- Brief -
Wherever a line of the data contains "will", copy that line.
-.-.-
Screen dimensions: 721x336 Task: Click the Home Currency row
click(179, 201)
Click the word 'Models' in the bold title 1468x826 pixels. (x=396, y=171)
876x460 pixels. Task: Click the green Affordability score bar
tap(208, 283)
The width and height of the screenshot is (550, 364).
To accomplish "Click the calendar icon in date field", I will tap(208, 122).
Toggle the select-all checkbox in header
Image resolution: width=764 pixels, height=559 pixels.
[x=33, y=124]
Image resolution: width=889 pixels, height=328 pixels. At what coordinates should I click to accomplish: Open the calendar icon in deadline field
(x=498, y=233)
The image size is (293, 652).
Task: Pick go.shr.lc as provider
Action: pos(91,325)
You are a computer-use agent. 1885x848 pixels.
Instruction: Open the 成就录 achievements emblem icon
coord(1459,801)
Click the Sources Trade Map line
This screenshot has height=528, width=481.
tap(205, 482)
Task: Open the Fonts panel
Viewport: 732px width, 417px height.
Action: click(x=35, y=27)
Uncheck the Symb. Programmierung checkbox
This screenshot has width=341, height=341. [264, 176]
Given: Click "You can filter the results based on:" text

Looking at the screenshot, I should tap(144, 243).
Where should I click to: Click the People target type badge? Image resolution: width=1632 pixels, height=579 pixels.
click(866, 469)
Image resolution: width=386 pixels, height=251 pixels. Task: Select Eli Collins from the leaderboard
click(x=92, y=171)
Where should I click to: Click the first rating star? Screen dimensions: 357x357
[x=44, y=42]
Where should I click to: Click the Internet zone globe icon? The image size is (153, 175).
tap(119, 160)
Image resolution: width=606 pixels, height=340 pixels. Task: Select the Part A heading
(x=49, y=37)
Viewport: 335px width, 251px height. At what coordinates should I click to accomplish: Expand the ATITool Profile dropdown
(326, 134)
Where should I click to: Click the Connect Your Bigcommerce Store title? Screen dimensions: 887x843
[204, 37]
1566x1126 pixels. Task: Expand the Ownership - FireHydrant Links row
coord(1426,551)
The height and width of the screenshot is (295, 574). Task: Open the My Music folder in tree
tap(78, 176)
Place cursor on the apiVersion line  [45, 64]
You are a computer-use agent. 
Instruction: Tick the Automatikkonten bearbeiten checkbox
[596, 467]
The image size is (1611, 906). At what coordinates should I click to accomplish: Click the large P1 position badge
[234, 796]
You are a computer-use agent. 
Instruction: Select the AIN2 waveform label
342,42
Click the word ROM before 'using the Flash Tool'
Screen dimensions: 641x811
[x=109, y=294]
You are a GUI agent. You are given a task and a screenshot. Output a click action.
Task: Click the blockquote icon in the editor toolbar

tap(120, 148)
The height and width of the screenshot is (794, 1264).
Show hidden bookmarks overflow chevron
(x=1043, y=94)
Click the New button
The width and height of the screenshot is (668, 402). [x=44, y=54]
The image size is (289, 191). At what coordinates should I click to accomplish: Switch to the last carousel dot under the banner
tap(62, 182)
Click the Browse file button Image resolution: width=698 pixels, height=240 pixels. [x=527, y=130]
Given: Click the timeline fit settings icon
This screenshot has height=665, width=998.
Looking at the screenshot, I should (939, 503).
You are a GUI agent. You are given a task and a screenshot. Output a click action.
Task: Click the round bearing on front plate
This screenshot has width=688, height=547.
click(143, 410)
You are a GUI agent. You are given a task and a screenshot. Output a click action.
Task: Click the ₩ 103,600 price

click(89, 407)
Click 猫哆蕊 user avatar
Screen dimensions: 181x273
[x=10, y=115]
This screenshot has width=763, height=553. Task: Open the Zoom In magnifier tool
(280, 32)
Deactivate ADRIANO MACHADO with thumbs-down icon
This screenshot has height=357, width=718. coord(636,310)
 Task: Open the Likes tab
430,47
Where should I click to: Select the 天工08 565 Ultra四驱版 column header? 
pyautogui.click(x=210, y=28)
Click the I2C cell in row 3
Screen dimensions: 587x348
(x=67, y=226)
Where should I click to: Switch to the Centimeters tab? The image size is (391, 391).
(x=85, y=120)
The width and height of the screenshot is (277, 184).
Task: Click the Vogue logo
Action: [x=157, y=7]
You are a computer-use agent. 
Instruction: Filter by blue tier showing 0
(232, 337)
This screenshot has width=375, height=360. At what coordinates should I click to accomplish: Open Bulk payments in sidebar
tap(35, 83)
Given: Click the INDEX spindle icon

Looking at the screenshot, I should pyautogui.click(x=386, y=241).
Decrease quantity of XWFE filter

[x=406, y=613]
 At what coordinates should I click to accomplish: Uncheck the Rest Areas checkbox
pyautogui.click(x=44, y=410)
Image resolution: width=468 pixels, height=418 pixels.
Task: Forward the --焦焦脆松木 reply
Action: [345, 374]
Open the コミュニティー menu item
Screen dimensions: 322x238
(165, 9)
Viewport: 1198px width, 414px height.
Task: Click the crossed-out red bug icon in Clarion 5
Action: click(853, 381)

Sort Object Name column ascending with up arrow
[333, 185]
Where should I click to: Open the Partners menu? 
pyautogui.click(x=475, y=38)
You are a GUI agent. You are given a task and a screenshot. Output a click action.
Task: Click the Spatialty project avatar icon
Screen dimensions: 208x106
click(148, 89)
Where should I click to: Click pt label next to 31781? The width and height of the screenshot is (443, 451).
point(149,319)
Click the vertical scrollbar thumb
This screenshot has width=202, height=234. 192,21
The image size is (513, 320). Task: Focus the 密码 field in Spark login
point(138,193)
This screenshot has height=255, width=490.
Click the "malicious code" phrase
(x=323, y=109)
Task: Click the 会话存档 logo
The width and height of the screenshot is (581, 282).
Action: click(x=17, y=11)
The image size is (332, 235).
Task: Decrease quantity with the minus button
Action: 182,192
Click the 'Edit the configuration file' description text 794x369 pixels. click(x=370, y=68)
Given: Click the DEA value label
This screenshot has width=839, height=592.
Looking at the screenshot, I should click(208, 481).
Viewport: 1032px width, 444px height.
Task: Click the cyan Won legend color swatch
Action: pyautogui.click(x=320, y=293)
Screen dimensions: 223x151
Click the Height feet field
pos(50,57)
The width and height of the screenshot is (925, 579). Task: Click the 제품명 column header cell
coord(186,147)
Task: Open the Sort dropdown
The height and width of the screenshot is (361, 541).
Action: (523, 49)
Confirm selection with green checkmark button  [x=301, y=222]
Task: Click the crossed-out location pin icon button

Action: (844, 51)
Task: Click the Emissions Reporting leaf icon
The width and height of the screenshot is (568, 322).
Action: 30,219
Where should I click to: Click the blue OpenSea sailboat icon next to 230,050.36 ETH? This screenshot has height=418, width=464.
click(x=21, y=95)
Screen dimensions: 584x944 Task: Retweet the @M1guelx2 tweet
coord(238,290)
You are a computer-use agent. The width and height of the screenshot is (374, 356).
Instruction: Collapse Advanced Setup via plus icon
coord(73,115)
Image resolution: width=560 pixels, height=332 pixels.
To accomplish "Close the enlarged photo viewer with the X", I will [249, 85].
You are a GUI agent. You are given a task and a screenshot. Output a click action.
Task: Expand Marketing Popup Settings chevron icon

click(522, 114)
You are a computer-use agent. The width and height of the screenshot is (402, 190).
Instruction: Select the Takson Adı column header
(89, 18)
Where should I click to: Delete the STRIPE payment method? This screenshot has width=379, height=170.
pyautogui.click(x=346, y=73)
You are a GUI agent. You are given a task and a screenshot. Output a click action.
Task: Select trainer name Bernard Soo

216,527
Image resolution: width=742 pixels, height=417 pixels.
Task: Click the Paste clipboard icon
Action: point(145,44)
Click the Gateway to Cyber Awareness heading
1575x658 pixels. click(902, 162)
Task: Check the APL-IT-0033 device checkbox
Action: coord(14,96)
-.-.-
- Result of this task -
To accomplish "Click the calendar icon in date field", I will tap(208, 122).
To accomplish "Close the enlarged photo viewer with the X", I will [249, 85].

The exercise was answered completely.